Today, you can easily access your bank account and initiate transactions from the comfort of your home. You can even book a flight and a taxi, all this has been made possible by APIs. They make it easy for organizations to find innovative solutions safely, quickly, and in a regulated manner. For example, innovation has transformed the education industry making it possible for students to access learning materials from different parts of the world.
This has seen organizations develop more APIs every day to address the rising and changing demands of their customers. The rise in the number of APIs in an organization gives birth to a new challenge: managing the lifecycle of the APIs. This involves all stages from discovering the API, building, publishing, and retiring it when it is no longer useful.
However, this should not be a concern for organizations because, with a feature-rich and robust API platform, the lifecycle of an API can be managed effectively. Apart from managing the lifecycle, such a platform also helps in facilitating and managing all interactions between API consumers and producers while at the same time offering insights on API consumption. This platform is the federated API platform.
What Drives the Deployment of Federated API Platforms?
The main objective of a federated approach in organizations is fast development. If you look at some of the largest organizations spread across the world, you will realize that they have multiple teams that use different frameworks, applications, and products. Most of them employ a centralized team to develop APIs for all other teams in different departments.
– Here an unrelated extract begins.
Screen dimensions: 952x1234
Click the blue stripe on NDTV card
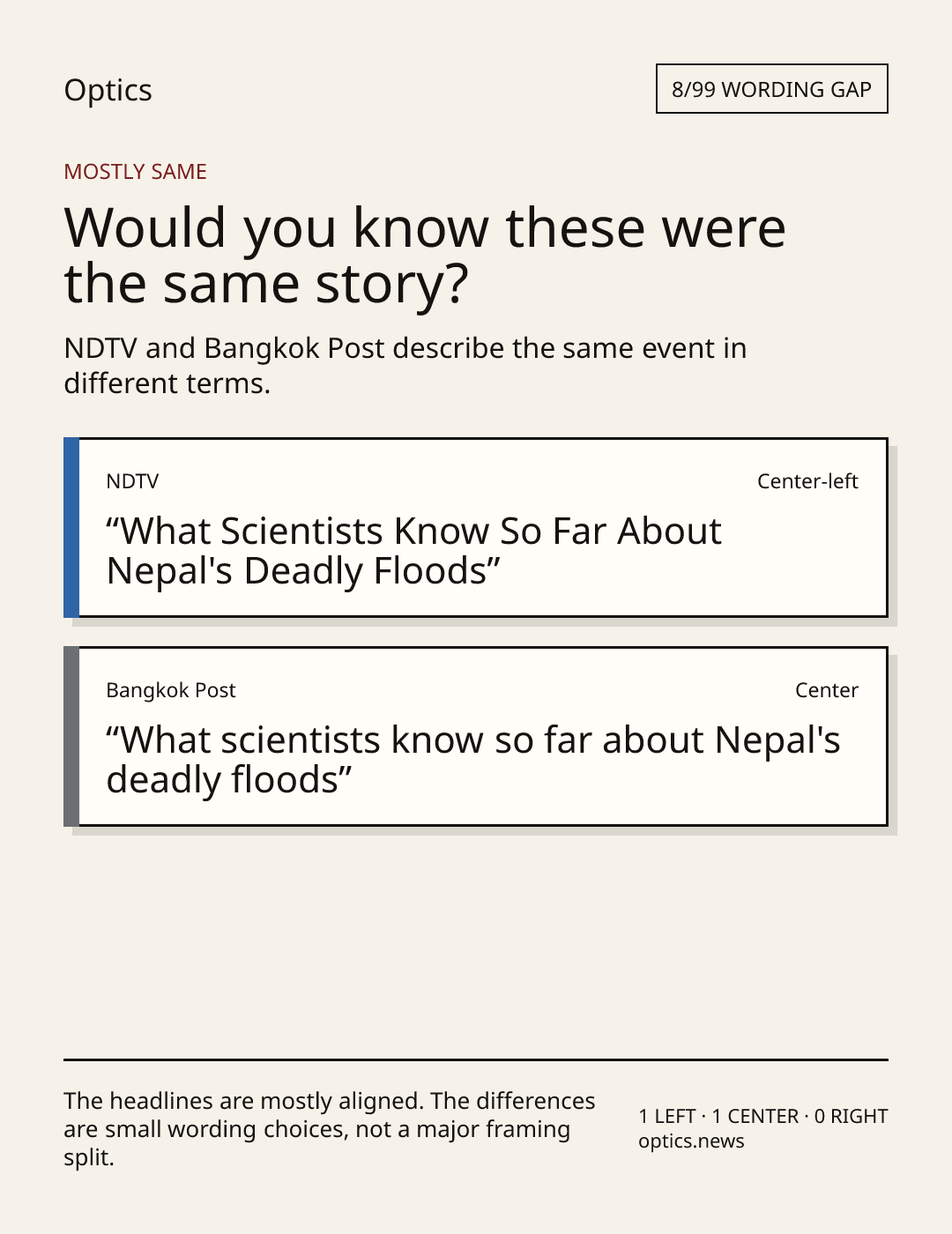click(x=71, y=527)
In this setup, a new API is likely to take a long time from development to deployment.
This, in return, consumes a lot of resources and delays business processes. Such organizations are coming up with federated API platforms to avoid the above problems and make it easy for different teams in the organization to build their own APIs.
The teams can achieve this using tools given to them by the organization. Such tools eliminate all complexities associated with the development and deployment of APIs.
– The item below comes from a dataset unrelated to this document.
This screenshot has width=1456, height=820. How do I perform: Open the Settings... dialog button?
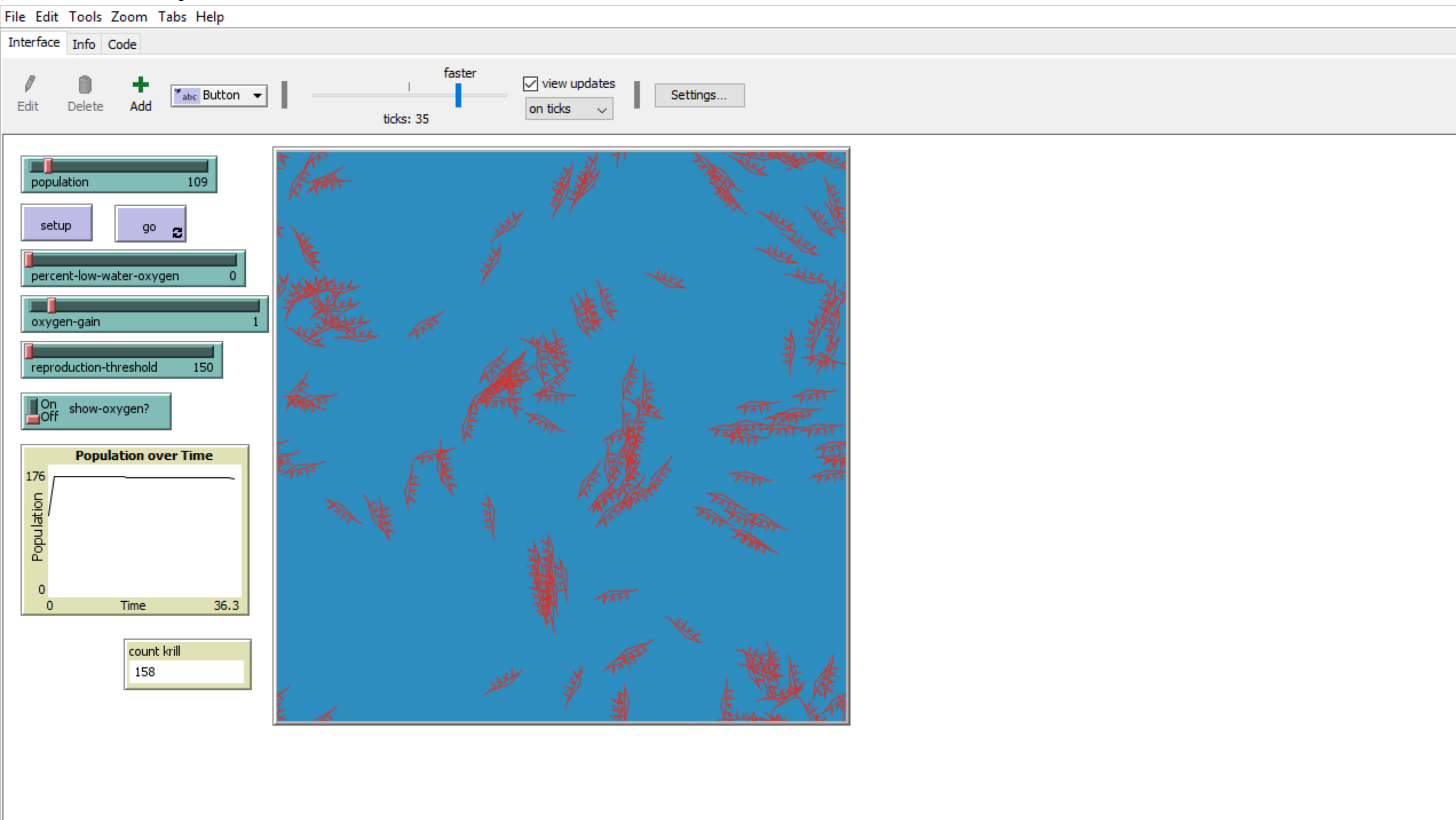pyautogui.click(x=699, y=95)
The deployment of federated API platforms is also driven by the desire by organizations to reuse. Looking at the same example of the largest organizations discussed above, you are likely to find that such organizations have multiple services, applications, and APIs that duplicate their functionality. Such organizations lack a centralized location where their developers can easily find out whether a functionality has already been built or not, making them start all over again even when building something that the organization already has.
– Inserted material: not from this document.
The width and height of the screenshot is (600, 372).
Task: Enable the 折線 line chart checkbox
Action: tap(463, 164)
The federated API platform created avenues through which organizations can avoid duplication and allow their developers to implement functionalities from already existing APIs, hence encouraging reuse.
Finally, a federated API platform is also driven by the need by organizations to scale on the security of their applications. Most organizations have been using the exchange of certificates on a point-to-point basis, something that gets very difficult to maintain with time. With a federated API platform, organizations are able to scale on the security of their applications by having the platform handle millions of services without a single glitch on security.
A federated API platform has the capability to positively transform the operations of any organization. First of all, organizations will be able to build and publish new APIs within a very short period of time. They will also ease API discovery in case they have many published APIs and employ a scalable security pattern. All these would be difficult to achieve without the federated API platform.